### What to work on
Write out each of the rows below word for word, without changing anything.

### Material for the task
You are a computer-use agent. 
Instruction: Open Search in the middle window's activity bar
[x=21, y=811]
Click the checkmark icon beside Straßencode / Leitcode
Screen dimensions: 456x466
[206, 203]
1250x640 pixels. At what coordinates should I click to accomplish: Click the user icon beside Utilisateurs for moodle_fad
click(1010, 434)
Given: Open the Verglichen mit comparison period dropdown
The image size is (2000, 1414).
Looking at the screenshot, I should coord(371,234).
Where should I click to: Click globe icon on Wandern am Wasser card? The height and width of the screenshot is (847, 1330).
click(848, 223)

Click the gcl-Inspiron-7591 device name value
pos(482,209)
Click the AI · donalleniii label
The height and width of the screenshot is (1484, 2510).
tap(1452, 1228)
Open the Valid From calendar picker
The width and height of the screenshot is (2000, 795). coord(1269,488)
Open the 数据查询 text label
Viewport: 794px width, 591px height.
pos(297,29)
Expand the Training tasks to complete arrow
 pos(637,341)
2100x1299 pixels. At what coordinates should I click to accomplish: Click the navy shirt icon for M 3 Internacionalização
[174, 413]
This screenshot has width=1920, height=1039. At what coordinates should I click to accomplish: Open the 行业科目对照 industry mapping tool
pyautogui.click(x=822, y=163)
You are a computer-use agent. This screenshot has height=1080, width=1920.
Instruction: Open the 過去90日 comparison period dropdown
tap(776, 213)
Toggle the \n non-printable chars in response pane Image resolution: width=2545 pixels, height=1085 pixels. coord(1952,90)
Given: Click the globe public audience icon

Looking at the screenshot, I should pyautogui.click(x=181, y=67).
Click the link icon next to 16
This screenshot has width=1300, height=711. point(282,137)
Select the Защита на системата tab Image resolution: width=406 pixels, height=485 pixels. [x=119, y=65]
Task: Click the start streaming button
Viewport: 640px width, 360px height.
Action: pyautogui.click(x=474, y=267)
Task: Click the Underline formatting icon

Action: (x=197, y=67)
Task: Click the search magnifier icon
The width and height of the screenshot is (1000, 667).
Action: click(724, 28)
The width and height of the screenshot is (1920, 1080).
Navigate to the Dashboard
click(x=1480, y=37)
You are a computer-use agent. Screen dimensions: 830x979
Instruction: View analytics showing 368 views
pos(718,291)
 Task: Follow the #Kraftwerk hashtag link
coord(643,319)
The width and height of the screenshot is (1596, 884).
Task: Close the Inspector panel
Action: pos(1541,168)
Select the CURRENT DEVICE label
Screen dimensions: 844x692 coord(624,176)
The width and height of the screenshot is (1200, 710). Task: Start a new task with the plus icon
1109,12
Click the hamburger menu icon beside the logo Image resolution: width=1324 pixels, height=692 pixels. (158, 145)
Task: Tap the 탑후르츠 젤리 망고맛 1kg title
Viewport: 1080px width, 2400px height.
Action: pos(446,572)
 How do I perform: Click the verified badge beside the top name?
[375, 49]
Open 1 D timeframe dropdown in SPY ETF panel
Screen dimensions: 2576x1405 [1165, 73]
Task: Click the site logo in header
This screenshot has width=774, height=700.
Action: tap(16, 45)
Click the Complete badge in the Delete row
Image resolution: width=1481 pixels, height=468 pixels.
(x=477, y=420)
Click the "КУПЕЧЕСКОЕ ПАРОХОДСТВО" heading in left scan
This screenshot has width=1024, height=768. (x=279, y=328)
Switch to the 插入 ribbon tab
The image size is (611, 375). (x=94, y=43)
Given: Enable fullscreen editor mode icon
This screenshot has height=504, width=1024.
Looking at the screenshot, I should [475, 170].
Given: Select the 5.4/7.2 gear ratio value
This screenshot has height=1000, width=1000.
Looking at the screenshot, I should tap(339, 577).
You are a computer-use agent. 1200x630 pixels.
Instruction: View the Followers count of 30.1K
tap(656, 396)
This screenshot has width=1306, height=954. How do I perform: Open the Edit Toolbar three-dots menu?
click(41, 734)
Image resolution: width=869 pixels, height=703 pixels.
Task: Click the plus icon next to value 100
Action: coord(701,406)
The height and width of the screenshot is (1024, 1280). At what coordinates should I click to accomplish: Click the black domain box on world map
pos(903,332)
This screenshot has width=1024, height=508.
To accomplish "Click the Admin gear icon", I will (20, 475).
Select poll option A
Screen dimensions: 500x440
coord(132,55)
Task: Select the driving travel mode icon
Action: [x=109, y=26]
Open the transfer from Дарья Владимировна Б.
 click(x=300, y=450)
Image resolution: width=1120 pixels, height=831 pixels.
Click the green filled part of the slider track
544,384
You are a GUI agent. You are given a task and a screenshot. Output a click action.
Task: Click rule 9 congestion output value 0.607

### In response
You are a computer-use agent. 
Instruction: Open Search in the middle window's activity bar
[x=21, y=811]
Click the checkmark icon beside Straßencode / Leitcode
Screen dimensions: 456x466
[206, 203]
1250x640 pixels. At what coordinates should I click to accomplish: Click the user icon beside Utilisateurs for moodle_fad
click(1010, 434)
Given: Open the Verglichen mit comparison period dropdown
The image size is (2000, 1414).
Looking at the screenshot, I should coord(371,234).
Where should I click to: Click globe icon on Wandern am Wasser card? The height and width of the screenshot is (847, 1330).
click(848, 223)

Click the gcl-Inspiron-7591 device name value
pos(482,209)
Click the AI · donalleniii label
The height and width of the screenshot is (1484, 2510).
tap(1452, 1228)
Open the Valid From calendar picker
The width and height of the screenshot is (2000, 795). coord(1269,488)
Open the 数据查询 text label
Viewport: 794px width, 591px height.
pos(297,29)
Expand the Training tasks to complete arrow
 pos(637,341)
2100x1299 pixels. At what coordinates should I click to accomplish: Click the navy shirt icon for M 3 Internacionalização
[174, 413]
This screenshot has width=1920, height=1039. At what coordinates should I click to accomplish: Open the 行业科目对照 industry mapping tool
pyautogui.click(x=822, y=163)
You are a computer-use agent. This screenshot has height=1080, width=1920.
Instruction: Open the 過去90日 comparison period dropdown
tap(776, 213)
Toggle the \n non-printable chars in response pane Image resolution: width=2545 pixels, height=1085 pixels. coord(1952,90)
Given: Click the globe public audience icon

Looking at the screenshot, I should pyautogui.click(x=181, y=67).
Click the link icon next to 16
This screenshot has width=1300, height=711. point(282,137)
Select the Защита на системата tab Image resolution: width=406 pixels, height=485 pixels. [x=119, y=65]
Task: Click the start streaming button
Viewport: 640px width, 360px height.
Action: pyautogui.click(x=474, y=267)
Task: Click the Underline formatting icon

Action: (x=197, y=67)
Task: Click the search magnifier icon
The width and height of the screenshot is (1000, 667).
Action: click(724, 28)
The width and height of the screenshot is (1920, 1080).
Navigate to the Dashboard
click(x=1480, y=37)
You are a computer-use agent. Screen dimensions: 830x979
Instruction: View analytics showing 368 views
pos(718,291)
 Task: Follow the #Kraftwerk hashtag link
coord(643,319)
The width and height of the screenshot is (1596, 884).
Task: Close the Inspector panel
Action: pos(1541,168)
Select the CURRENT DEVICE label
Screen dimensions: 844x692 coord(624,176)
The width and height of the screenshot is (1200, 710). Task: Start a new task with the plus icon
1109,12
Click the hamburger menu icon beside the logo Image resolution: width=1324 pixels, height=692 pixels. (158, 145)
Task: Tap the 탑후르츠 젤리 망고맛 1kg title
Viewport: 1080px width, 2400px height.
Action: pos(446,572)
 How do I perform: Click the verified badge beside the top name?
[375, 49]
Open 1 D timeframe dropdown in SPY ETF panel
Screen dimensions: 2576x1405 [1165, 73]
Task: Click the site logo in header
This screenshot has width=774, height=700.
Action: tap(16, 45)
Click the Complete badge in the Delete row
Image resolution: width=1481 pixels, height=468 pixels.
(x=477, y=420)
Click the "КУПЕЧЕСКОЕ ПАРОХОДСТВО" heading in left scan
This screenshot has width=1024, height=768. (x=279, y=328)
Switch to the 插入 ribbon tab
The image size is (611, 375). (x=94, y=43)
Given: Enable fullscreen editor mode icon
This screenshot has height=504, width=1024.
Looking at the screenshot, I should [475, 170].
Given: Select the 5.4/7.2 gear ratio value
This screenshot has height=1000, width=1000.
Looking at the screenshot, I should tap(339, 577).
You are a computer-use agent. 1200x630 pixels.
Instruction: View the Followers count of 30.1K
tap(656, 396)
This screenshot has width=1306, height=954. How do I perform: Open the Edit Toolbar three-dots menu?
click(41, 734)
Image resolution: width=869 pixels, height=703 pixels.
Task: Click the plus icon next to value 100
Action: coord(701,406)
The height and width of the screenshot is (1024, 1280). At what coordinates should I click to accomplish: Click the black domain box on world map
pos(903,332)
This screenshot has width=1024, height=508.
To accomplish "Click the Admin gear icon", I will (20, 475).
Select poll option A
Screen dimensions: 500x440
coord(132,55)
Task: Select the driving travel mode icon
Action: [x=109, y=26]
Open the transfer from Дарья Владимировна Б.
 click(x=300, y=450)
Image resolution: width=1120 pixels, height=831 pixels.
Click the green filled part of the slider track
544,384
You are a GUI agent. You are given a task and a screenshot. Output a click action.
Task: Click rule 9 congestion output value 0.607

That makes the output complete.